The National was not quite as impressive a hotel as Willard's, or as crowded, but still it was imposing. The air in the lobby was somewhat more subdued and genteel, and when Jerry entered he heard Southern accents on every side.
The desk clerk made no difficulty about giving out the room number of John Wilkes Booth, and said that yes, the actor happened to be in. Jerry walked upstairs to find him.
When he stood before the door of the room, he could hear low voices inside, but was unable to distinguish words. When he tapped on the door they quieted immediately.
Then the door was opened six or eight inches by a man perhaps two or three years older than Jerry, who was immediately reminded of Pilgrim. Not by face, but by attitude. The well-dressed man in the doorway had something of an actor's presence, immediately perceptible. He was not large, except perhaps for his hands. Only an inch or two taller than Jerry, but erect and handsome, with black hair and a black luxurious mustache that contrasted with his pale skin.
"Mr. Booth?"
"Yes sir?" The voice was an actor's too, as suave and practiced as Pilgrim's, and soft if not exactly Southern. His manner was at once arrogant and courtly.

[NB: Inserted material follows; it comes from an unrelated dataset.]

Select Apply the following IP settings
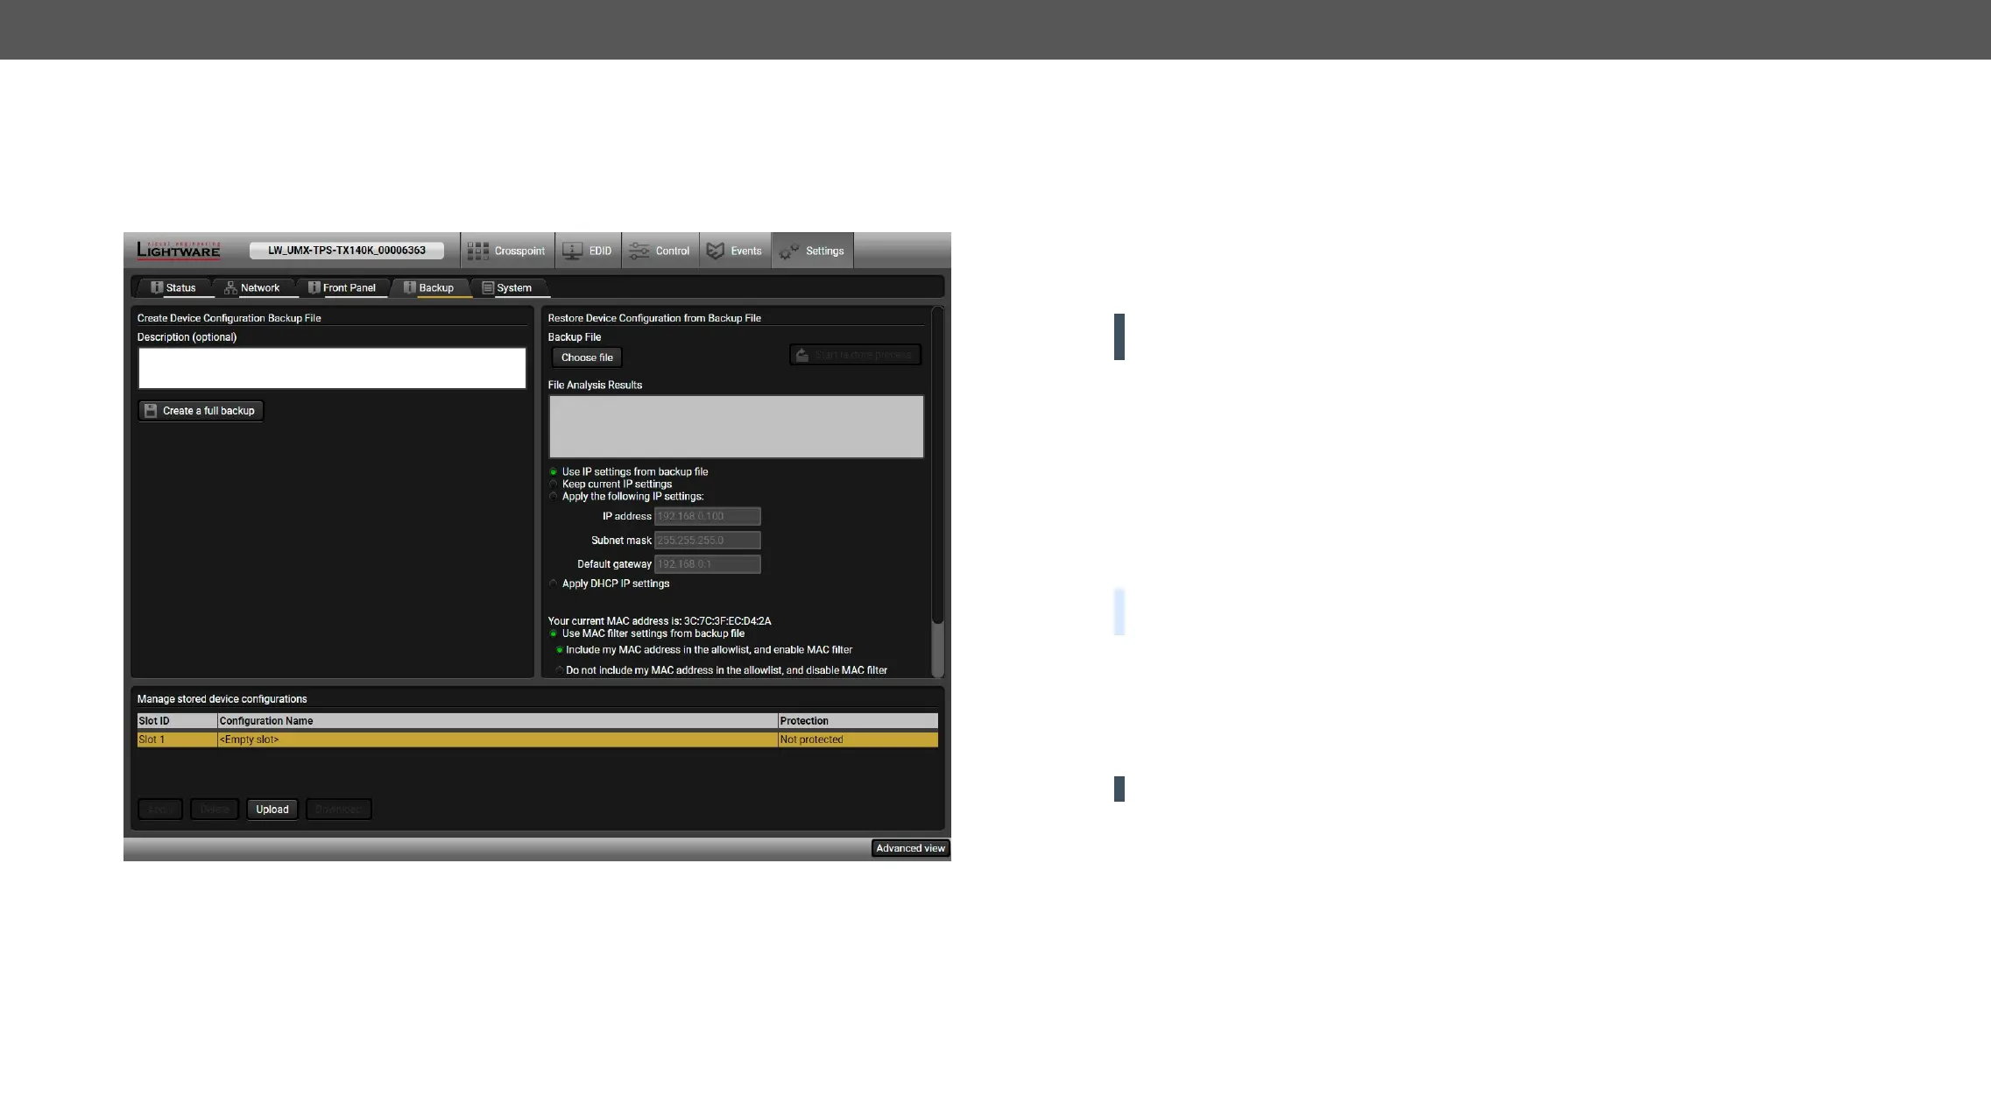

Jerry said: "My name is Jeremiah Flint. I wonder if I might trouble you for an autograph. If now is not a convenient time, I can certainly come back later. The truth is, I'm a visitor in Washington, and my sister rather firmly laid the duty on me of not leaving the city until I had at least tried…"
Booth was smiling tolerantly at him now. The door swung halfway open. Now Jerry caught a glimpse of a second occupant of the room, a large, dark-haired, strong-looking youth seated at a table, on which he drummed his fingers as if waiting impatiently for the interruption to be over.
The actor in the doorway said to Jerry: "We must make every effort not to disappoint the ladies—have you something you wish me to sign?"
"Yes I do, Mr. Booth, thank you. A playbill, if you don't mind." Jerry had picked it up before leaving Ford's, and produced it from his pocket now. "It would give Martha a great deal of pleasure. I know she has seen you on stage several times."
"Then we must do our best not to disappoint her. Step in, please."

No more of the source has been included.